Chettinad Spice blend

I make almost all of my spice blends. My pantry has quite a collection of home made masala. I just love to be an alchemist and I think it is the most exciting part of cooking, making a blend of flavors and aroma. When I found the recipe for Chettinad blend, I was so excited to try it, am so glad I did. I have used it a lot since the first time I made it. I mix and match it with other blends and love the outcome.

Chettinad Spice blend - Simi Jois  
Chettinad Spice blend - Simi Jois

The relationship between spices and India goes back to centuries. Prehistoric writings and stone age carvings, shows that India's South West Coast path, especially Kerala  had established itself as a major spice trade center from as early as 3000 B.C, which marks beginning of Spice Trade and is still referred to as the land of spices or as the Spice Garden of India.

The spice trade between Kerala and much of the world was one of the main drivers of the world economy. For much of history, ports in Kerala were among the busiest in medieval times.

The word “spice” comes from the Latin species, which means an item of special value, as compared to ordinary.

The Spice Routes, also known as Maritime Silk Roads, is the name given to the network of sea routes that link the East with the West. A distance of over 15,000 kilometers.

Those jars of spices in your pantry are not only packed with flavour and medicinal properties, they are a chapter from culinary history. Spices are easily available today but history has seen that it was once valued as much as currency and controlled the economy of nations.
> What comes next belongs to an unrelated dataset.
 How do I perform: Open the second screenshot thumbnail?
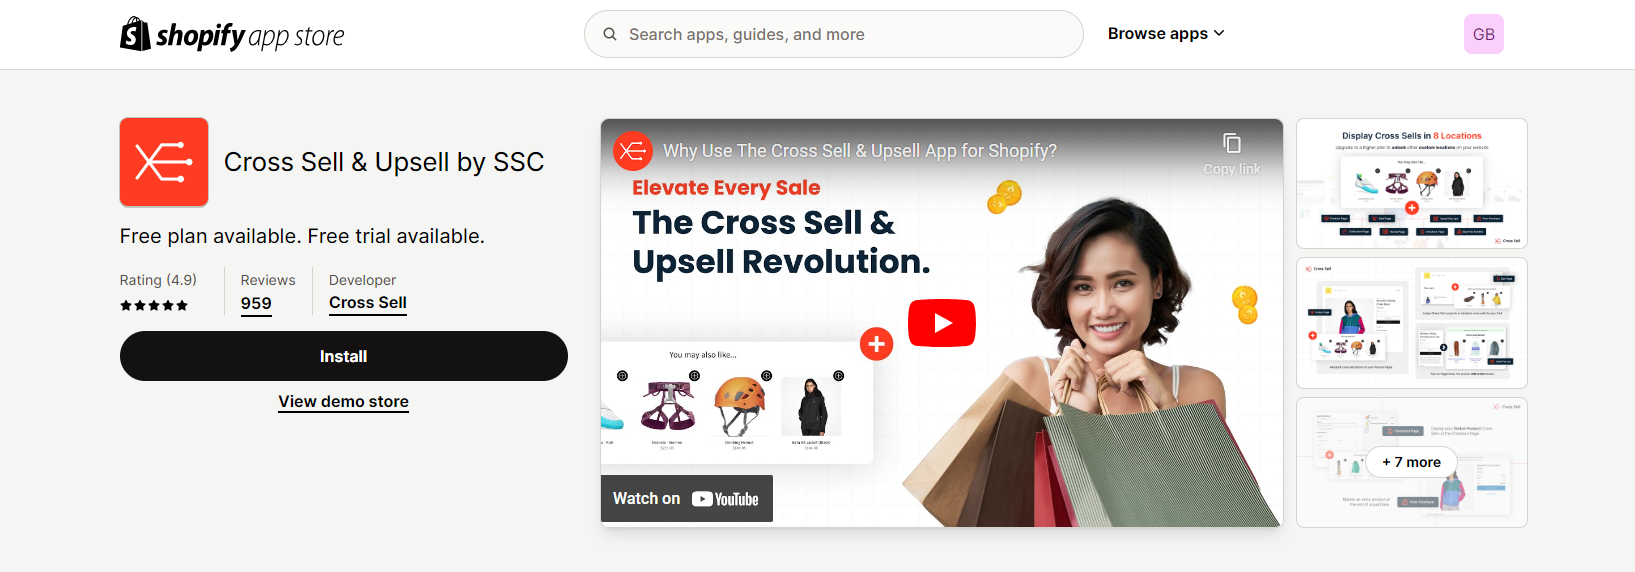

Archeologists discovered spices in Egyptian tombs as early as 3000 BC. One can see a reference to spices in  Epic of Gilgamaesh, the Bhagavad Gita, and the Old Testament.
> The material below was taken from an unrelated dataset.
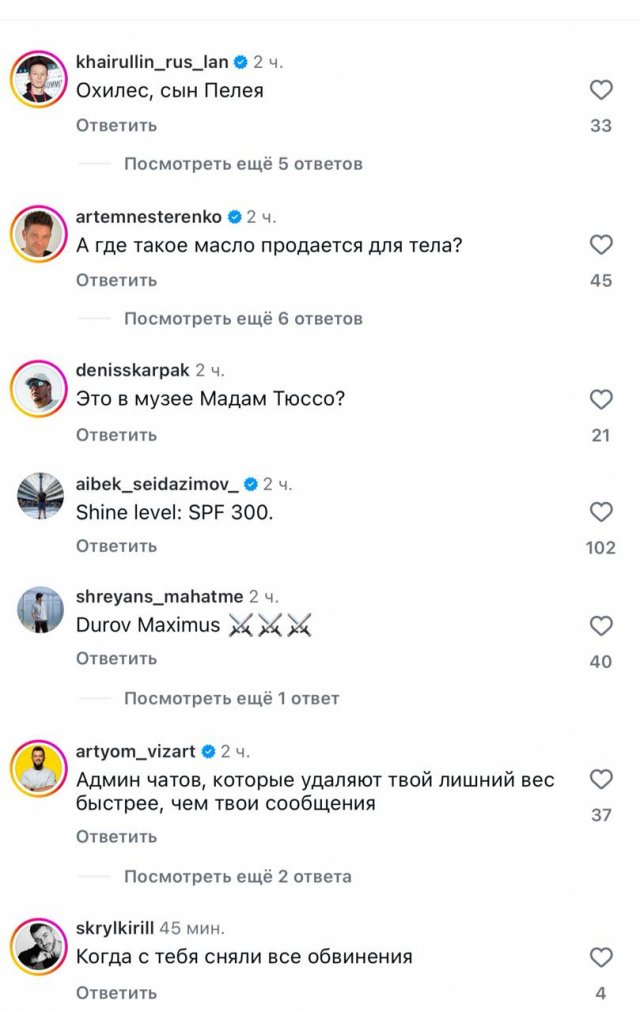Viewport: 640px width, 1012px height.
Task: Expand the 5 replies under khairullin_rus_lan's comment
Action: pos(241,163)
Am not sure how old this recipe is, but it is definitely not recent.I am sure it has a history to it.  Hope you enjoy it in your favorite curry. I have used this in an egg curry - recipe here.
Chettinad Spice blend - Simi Jois

Chettinad Spice blend - Simi Jois

Chettinad Spice Blend


  • 7-8 red dried red chilies (laal mirch)
  • 2 tsp. black pepper ( kali mirch)
  • 2-3 long black pepper (lambi kali mirch)
  • 1 star anise (chakra phool)
  • 1 tbs. lichen/stone flower (pathar  phool)
  • 4-5 green cardamom ( choti elachi)
  • 1 3 inch cinnamon stick (dalchini)
  • 5 tbsp. coriander seeds (dhaniya)
  • 2 tbsp. fennel seeds (sauf)
  • 1tbsp. poppy seeds (optional) (khas-khas)
Takes ,
serves 2.


  1. On a low flame roast red chili, black pepper, long pepper, star anise, stone flower, cardamom, cinnamon for a couple of minutes.
  2. Now add coriander, fennel and poppy seeds.
  3. Let the mixture cool.
  4. Grind it in a spice grinder, somewhat fine powder.
  5. Store in an air tight container, preferably glass.
  6. Stays good for three months.

The key to a perfect spice blend is to slow roast all the spices and let it cool, before you powder them.